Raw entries

■ ■ ■

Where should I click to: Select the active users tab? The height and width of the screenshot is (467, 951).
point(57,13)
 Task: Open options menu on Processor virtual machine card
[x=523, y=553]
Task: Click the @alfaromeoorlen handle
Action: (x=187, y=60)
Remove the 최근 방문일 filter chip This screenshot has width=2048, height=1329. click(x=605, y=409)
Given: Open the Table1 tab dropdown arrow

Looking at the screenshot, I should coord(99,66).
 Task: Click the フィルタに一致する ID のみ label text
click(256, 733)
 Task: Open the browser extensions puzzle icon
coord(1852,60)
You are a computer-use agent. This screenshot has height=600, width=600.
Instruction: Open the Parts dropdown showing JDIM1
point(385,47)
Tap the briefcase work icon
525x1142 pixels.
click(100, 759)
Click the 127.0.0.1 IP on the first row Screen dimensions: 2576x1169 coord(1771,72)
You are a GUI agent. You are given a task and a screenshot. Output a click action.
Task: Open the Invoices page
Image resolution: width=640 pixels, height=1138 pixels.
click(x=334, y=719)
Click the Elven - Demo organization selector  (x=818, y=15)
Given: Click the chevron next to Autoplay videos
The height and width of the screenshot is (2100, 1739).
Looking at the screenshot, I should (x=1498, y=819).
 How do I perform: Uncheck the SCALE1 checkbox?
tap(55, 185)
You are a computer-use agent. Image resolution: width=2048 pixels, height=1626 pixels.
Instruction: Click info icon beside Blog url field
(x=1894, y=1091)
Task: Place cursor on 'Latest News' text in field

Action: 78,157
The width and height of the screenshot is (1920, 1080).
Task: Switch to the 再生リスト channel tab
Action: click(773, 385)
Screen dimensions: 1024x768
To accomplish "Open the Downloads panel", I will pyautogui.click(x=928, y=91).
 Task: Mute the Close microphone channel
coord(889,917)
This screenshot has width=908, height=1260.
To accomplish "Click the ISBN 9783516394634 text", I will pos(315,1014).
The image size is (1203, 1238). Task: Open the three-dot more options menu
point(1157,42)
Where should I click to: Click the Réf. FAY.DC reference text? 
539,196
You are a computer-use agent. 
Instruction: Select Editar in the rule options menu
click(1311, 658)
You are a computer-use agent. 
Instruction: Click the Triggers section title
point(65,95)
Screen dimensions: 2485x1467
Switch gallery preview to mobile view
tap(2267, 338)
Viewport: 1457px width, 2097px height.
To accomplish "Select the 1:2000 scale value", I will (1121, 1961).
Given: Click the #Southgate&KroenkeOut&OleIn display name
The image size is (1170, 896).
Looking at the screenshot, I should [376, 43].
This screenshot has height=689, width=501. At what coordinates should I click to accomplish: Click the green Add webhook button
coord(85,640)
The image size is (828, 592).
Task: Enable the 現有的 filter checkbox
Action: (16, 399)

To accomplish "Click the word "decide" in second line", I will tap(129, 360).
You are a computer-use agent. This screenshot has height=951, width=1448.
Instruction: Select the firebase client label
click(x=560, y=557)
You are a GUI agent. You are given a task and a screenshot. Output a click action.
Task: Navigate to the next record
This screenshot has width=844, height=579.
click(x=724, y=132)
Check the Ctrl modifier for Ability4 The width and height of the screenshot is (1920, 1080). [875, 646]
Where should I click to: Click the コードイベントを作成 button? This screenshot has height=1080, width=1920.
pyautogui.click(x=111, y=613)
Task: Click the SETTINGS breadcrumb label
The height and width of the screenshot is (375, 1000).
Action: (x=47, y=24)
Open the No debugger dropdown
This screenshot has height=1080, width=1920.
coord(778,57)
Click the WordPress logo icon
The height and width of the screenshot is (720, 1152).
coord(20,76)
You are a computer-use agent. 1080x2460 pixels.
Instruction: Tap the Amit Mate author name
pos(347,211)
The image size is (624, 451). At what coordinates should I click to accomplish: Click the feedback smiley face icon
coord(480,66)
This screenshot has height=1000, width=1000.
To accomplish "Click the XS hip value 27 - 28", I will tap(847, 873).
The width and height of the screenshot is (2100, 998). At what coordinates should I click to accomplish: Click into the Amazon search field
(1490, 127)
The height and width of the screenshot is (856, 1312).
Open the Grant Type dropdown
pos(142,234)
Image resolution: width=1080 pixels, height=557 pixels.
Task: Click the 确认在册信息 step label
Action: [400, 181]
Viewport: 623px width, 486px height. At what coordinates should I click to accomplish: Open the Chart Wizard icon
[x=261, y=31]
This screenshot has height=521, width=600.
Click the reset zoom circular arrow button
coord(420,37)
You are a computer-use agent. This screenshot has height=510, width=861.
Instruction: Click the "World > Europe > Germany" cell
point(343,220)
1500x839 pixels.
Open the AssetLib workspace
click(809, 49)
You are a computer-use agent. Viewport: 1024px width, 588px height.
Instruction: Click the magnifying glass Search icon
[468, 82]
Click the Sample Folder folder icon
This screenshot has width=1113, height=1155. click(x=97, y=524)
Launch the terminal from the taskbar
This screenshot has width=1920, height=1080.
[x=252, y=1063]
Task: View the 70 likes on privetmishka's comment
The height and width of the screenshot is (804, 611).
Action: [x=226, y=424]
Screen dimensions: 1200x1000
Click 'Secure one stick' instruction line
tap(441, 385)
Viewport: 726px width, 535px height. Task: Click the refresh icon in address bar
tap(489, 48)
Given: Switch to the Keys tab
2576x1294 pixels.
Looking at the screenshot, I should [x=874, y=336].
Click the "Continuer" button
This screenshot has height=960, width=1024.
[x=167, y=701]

■ ■ ■

> Request:
Rewrite the entries above as a numbered list with one line per item and no blank lines.

> Written answer:
1. Where should I click to: Select the active users tab? The height and width of the screenshot is (467, 951).
2. point(57,13)
3.  Task: Open options menu on Processor virtual machine card
4. [x=523, y=553]
5. Task: Click the @alfaromeoorlen handle
6. Action: (x=187, y=60)
7. Remove the 최근 방문일 filter chip This screenshot has width=2048, height=1329. click(x=605, y=409)
8. Given: Open the Table1 tab dropdown arrow
9. Looking at the screenshot, I should coord(99,66).
10.  Task: Click the フィルタに一致する ID のみ label text
11. click(256, 733)
12.  Task: Open the browser extensions puzzle icon
13. coord(1852,60)
14. You are a computer-use agent. This screenshot has height=600, width=600.
15. Instruction: Open the Parts dropdown showing JDIM1
16. point(385,47)
17. Tap the briefcase work icon
18. 525x1142 pixels.
19. click(100, 759)
20. Click the 127.0.0.1 IP on the first row Screen dimensions: 2576x1169 coord(1771,72)
21. You are a GUI agent. You are given a task and a screenshot. Output a click action.
22. Task: Open the Invoices page
23. Image resolution: width=640 pixels, height=1138 pixels.
24. click(x=334, y=719)
25. Click the Elven - Demo organization selector  (x=818, y=15)
26. Given: Click the chevron next to Autoplay videos
27. The height and width of the screenshot is (2100, 1739).
28. Looking at the screenshot, I should (x=1498, y=819).
29.  How do I perform: Uncheck the SCALE1 checkbox?
30. tap(55, 185)
31. You are a computer-use agent. Image resolution: width=2048 pixels, height=1626 pixels.
32. Instruction: Click info icon beside Blog url field
33. (x=1894, y=1091)
34. Task: Place cursor on 'Latest News' text in field
35. Action: 78,157
36. The width and height of the screenshot is (1920, 1080).
37. Task: Switch to the 再生リスト channel tab
38. Action: click(773, 385)
39. Screen dimensions: 1024x768
40. To accomplish "Open the Downloads panel", I will pyautogui.click(x=928, y=91).
41.  Task: Mute the Close microphone channel
42. coord(889,917)
43. This screenshot has width=908, height=1260.
44. To accomplish "Click the ISBN 9783516394634 text", I will pos(315,1014).
45. The image size is (1203, 1238). Task: Open the three-dot more options menu
46. point(1157,42)
47. Where should I click to: Click the Réf. FAY.DC reference text? 
48. 539,196
49. You are a computer-use agent. 
50. Instruction: Select Editar in the rule options menu
51. click(1311, 658)
52. You are a computer-use agent. 
53. Instruction: Click the Triggers section title
54. point(65,95)
55. Screen dimensions: 2485x1467
56. Switch gallery preview to mobile view
57. tap(2267, 338)
58. Viewport: 1457px width, 2097px height.
59. To accomplish "Select the 1:2000 scale value", I will (1121, 1961).
60. Given: Click the #Southgate&KroenkeOut&OleIn display name
61. The image size is (1170, 896).
62. Looking at the screenshot, I should [376, 43].
63. This screenshot has height=689, width=501. At what coordinates should I click to accomplish: Click the green Add webhook button
64. coord(85,640)
65. The image size is (828, 592).
66. Task: Enable the 現有的 filter checkbox
67. Action: (16, 399)
68. To accomplish "Click the word "decide" in second line", I will tap(129, 360).
69. You are a computer-use agent. This screenshot has height=951, width=1448.
70. Instruction: Select the firebase client label
71. click(x=560, y=557)
72. You are a GUI agent. You are given a task and a screenshot. Output a click action.
73. Task: Navigate to the next record
74. This screenshot has width=844, height=579.
75. click(x=724, y=132)
76. Check the Ctrl modifier for Ability4 The width and height of the screenshot is (1920, 1080). [875, 646]
77. Where should I click to: Click the コードイベントを作成 button? This screenshot has height=1080, width=1920.
78. pyautogui.click(x=111, y=613)
79. Task: Click the SETTINGS breadcrumb label
80. The height and width of the screenshot is (375, 1000).
81. Action: (x=47, y=24)
82. Open the No debugger dropdown
83. This screenshot has height=1080, width=1920.
84. coord(778,57)
85. Click the WordPress logo icon
86. The height and width of the screenshot is (720, 1152).
87. coord(20,76)
88. You are a computer-use agent. 1080x2460 pixels.
89. Instruction: Tap the Amit Mate author name
90. pos(347,211)
91. The image size is (624, 451). At what coordinates should I click to accomplish: Click the feedback smiley face icon
92. coord(480,66)
93. This screenshot has height=1000, width=1000.
94. To accomplish "Click the XS hip value 27 - 28", I will tap(847, 873).
95. The width and height of the screenshot is (2100, 998). At what coordinates should I click to accomplish: Click into the Amazon search field
96. (1490, 127)
97. The height and width of the screenshot is (856, 1312).
98. Open the Grant Type dropdown
99. pos(142,234)
100. Image resolution: width=1080 pixels, height=557 pixels.
101. Task: Click the 确认在册信息 step label
102. Action: [400, 181]
103. Viewport: 623px width, 486px height. At what coordinates should I click to accomplish: Open the Chart Wizard icon
104. [x=261, y=31]
105. This screenshot has height=521, width=600.
106. Click the reset zoom circular arrow button
107. coord(420,37)
108. You are a computer-use agent. This screenshot has height=510, width=861.
109. Instruction: Click the "World > Europe > Germany" cell
110. point(343,220)
111. 1500x839 pixels.
112. Open the AssetLib workspace
113. click(809, 49)
114. You are a computer-use agent. Viewport: 1024px width, 588px height.
115. Instruction: Click the magnifying glass Search icon
116. [468, 82]
117. Click the Sample Folder folder icon
118. This screenshot has width=1113, height=1155. click(x=97, y=524)
119. Launch the terminal from the taskbar
120. This screenshot has width=1920, height=1080.
121. [x=252, y=1063]
122. Task: View the 70 likes on privetmishka's comment
123. The height and width of the screenshot is (804, 611).
124. Action: [x=226, y=424]
125. Screen dimensions: 1200x1000
126. Click 'Secure one stick' instruction line
127. tap(441, 385)
128. Viewport: 726px width, 535px height. Task: Click the refresh icon in address bar
129. tap(489, 48)
130. Given: Switch to the Keys tab
131. 2576x1294 pixels.
132. Looking at the screenshot, I should [x=874, y=336].
133. Click the "Continuer" button
134. This screenshot has height=960, width=1024.
135. [x=167, y=701]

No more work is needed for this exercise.